◆ What needs to be done:
When a line of the records contains "beside", copy it.

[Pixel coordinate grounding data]
□ □ □ □ □

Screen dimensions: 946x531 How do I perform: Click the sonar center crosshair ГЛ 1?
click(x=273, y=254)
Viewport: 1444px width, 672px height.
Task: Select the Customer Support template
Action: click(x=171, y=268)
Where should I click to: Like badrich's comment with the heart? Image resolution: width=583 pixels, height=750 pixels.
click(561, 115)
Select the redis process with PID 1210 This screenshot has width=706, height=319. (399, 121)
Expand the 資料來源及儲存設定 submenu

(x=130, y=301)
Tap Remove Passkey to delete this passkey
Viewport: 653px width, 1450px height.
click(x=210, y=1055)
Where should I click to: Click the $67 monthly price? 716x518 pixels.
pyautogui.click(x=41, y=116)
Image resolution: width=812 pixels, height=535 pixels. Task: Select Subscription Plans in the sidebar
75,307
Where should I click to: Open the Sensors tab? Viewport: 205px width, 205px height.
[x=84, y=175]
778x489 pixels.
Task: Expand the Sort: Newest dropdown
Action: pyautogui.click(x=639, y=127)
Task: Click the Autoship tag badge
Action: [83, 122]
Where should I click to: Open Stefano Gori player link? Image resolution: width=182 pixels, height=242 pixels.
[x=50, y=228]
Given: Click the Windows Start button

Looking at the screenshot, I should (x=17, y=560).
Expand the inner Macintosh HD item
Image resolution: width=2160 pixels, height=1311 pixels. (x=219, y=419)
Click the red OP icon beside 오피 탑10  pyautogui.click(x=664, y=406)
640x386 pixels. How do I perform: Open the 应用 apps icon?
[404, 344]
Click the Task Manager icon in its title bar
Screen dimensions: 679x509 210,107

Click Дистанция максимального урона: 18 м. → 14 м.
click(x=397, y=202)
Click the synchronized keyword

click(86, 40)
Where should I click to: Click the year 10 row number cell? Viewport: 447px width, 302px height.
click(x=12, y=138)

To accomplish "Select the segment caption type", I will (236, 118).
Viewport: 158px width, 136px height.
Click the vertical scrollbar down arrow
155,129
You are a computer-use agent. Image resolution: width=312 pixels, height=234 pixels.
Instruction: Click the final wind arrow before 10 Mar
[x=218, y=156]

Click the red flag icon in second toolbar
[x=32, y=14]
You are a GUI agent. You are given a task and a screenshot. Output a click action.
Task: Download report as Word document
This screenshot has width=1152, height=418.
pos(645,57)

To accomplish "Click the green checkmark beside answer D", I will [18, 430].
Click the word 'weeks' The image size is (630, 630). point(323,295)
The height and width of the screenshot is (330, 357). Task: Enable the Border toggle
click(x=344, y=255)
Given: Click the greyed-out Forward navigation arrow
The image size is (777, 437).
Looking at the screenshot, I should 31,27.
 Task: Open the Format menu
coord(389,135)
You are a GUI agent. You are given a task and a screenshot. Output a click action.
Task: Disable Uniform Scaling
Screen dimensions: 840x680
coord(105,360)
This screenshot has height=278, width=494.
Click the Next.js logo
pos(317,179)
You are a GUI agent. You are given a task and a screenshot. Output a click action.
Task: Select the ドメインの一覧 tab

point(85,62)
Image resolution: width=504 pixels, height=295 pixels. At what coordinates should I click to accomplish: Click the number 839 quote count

□ □ □ □ □

◆ Response to the exercise:
Click the red OP icon beside 오피 탑10  pyautogui.click(x=664, y=406)
To accomplish "Click the green checkmark beside answer D", I will [18, 430].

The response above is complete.